Rep. Marjorie Taylor Green called Biden a "liar" after he accused the GOP of wanting to cut Medicare and Social Security.
GOP lawmakers had previously been floating cuts to those programs during debt limit negotiations.
But McCarthy said cuts to Medicare and Social Security are "off the table."
Republican Rep. Marjorie Taylor Greene joined fellow Republicans in shouting down President Joe Biden during the State of the Union, a raucous moment that underlines the tension on key economic issues.
"You lie, you lie," Greene shouted from the back of the House chamber.
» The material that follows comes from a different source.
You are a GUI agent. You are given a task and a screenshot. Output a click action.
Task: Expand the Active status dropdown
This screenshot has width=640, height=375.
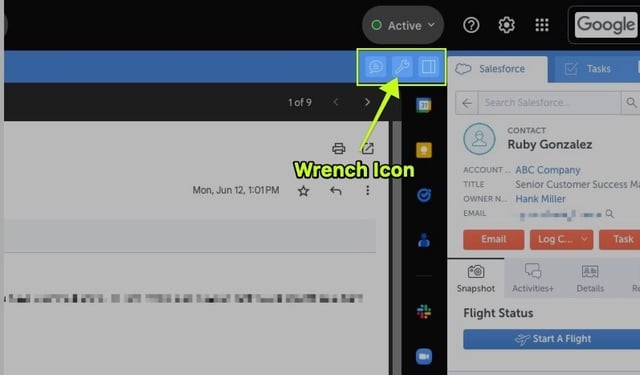tap(403, 25)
She was far from the only House Republican who was outraged at Biden's suggestion that the GOP would end Medicare or Social Security, massively popular federal programs.
House Speaker Kevin McCarthy was even caught on camera mouthing what appeared to be, "No" as he shook his head.
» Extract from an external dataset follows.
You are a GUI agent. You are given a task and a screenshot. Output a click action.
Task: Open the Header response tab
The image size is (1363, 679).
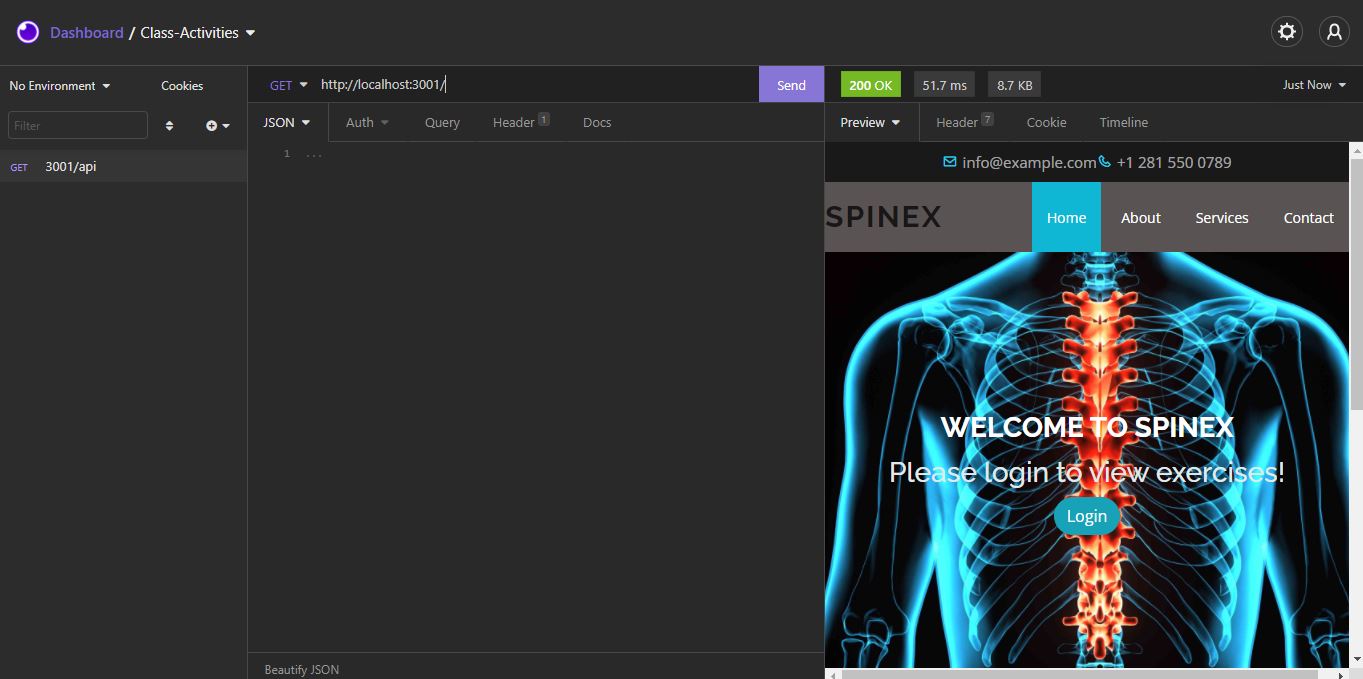click(956, 122)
Biden was talking about Republican Sen. Rick Scott's pre-midterm plan that called for all federal laws to be sunset within five years unless Congress voted for them. Scott, who at the time was in charge of the Senate GOP's campaign arm, was denounced by senior members of his party, including Senate Minority Leader Mitch McConnell.
"Instead of making the wealthy pay their fair share, some Republicans, some Republicans, want Medicare and Social Security to sunset - I'm not saying it's a majority," Biden said before the boos grew louder.
Biden has argued that Scott's plan is indicative of the broader GOP's views. On Tuesday night, he tried to be clear that it was more a limited view within the Republican party but even that was not enough to tamp down the outcry.
The president was defiant in face of the outburst, responding, "Anybody who doubts it, contact my office. I'll give you a copy."
After the back and forth, Biden said that the two sides had found "unanimity," pleased that the GOP agreed it would not touch the entitlement programs. McCarthy had promised as much during a speech of his own on Monday night.
Potential cuts to Medicare and Social Security have surrounded negotiations to raise the debt ceiling. With Republicans holding a slim majority over the House, many of them expressed the desire to use raising the debt limit as a bargaining chip to achieve spending cuts, with some of them throwing Medicare and Social Security into the mix.
Democratic lawmakers, including Biden's administration, slammed the idea that the GOP was considering cuts to those programs, and even former President Donald Trump urged Republicans to leave Medicare and Social Security out of debt limit talks.
As Insider previously reported, McCarthy said cuts to those programs were "off the table," but some GOP lawmakers still wanted the solvency of the programs to be included in a potential debt limit deal. McCarthy has failed to specify what exactly he wants to include in spending cuts, and Treasury Secretary Janet Yellen has warned him that "extraordinary measures" to keep the government on top of paying its bills will run out this summer - and the debt limit needs to be raised before then.